■ Exercise prompt ■
One line at a time, check the entries below for the word "text", and copy each line that has it.
◇ ◇ ◇ ◇ ◇
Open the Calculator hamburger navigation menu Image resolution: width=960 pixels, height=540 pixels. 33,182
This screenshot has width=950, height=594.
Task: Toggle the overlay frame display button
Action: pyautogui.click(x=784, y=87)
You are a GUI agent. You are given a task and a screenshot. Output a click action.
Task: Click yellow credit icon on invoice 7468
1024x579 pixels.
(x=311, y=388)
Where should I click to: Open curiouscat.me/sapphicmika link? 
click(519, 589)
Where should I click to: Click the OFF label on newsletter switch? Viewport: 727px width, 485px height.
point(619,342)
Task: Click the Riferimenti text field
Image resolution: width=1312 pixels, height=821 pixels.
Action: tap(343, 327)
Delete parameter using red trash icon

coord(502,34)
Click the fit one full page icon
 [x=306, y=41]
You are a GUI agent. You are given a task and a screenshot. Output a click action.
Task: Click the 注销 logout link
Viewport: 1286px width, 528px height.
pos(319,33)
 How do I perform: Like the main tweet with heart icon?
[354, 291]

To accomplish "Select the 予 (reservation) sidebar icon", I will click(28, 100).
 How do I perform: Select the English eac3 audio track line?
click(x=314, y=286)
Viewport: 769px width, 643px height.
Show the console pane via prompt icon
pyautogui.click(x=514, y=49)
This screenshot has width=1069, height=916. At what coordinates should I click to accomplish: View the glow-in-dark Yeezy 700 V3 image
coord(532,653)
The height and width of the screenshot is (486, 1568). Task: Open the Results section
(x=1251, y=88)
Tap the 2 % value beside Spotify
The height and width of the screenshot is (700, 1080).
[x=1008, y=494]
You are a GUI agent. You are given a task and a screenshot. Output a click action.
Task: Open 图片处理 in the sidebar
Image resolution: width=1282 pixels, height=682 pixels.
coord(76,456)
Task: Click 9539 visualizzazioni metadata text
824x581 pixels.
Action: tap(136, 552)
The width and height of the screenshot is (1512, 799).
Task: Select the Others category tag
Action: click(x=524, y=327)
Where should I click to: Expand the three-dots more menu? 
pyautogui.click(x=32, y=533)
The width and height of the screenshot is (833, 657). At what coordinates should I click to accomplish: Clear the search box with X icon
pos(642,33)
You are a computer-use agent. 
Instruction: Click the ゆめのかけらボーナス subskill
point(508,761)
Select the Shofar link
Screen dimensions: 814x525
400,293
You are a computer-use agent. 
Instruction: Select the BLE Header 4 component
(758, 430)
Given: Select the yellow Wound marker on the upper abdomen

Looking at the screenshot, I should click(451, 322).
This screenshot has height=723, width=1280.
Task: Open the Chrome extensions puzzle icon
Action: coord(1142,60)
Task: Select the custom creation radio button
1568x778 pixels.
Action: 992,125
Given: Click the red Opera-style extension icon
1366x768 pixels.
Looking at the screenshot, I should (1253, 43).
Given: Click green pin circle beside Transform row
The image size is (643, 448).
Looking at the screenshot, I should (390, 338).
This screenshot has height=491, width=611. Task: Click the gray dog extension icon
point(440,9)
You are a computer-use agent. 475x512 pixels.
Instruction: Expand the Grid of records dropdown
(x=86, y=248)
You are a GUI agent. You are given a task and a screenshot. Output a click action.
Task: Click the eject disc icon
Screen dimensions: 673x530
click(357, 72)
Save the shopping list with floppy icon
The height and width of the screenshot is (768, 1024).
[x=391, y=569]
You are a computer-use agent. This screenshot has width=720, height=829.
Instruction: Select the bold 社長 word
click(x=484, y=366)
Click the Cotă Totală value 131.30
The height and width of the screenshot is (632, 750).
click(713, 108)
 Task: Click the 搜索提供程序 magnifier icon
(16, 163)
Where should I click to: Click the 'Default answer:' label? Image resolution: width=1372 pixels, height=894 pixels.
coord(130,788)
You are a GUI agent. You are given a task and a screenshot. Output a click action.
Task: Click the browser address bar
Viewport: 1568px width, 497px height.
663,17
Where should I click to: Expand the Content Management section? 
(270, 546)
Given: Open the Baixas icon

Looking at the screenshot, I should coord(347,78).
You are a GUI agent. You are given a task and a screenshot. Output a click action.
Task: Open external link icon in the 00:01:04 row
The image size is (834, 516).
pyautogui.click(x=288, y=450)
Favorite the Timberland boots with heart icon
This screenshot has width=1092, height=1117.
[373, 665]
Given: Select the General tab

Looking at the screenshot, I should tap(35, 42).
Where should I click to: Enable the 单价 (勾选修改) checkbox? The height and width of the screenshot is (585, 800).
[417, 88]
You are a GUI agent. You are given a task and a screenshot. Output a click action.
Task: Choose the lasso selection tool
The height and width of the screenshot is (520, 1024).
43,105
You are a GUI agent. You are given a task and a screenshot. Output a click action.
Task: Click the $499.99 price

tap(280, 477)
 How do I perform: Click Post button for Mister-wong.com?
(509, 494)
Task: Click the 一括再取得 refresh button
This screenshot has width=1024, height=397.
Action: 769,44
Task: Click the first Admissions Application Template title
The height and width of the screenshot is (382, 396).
◇ ◇ ◇ ◇ ◇
■ Task output ■
Task: Click the Riferimenti text field
Task: Click 9539 visualizzazioni metadata text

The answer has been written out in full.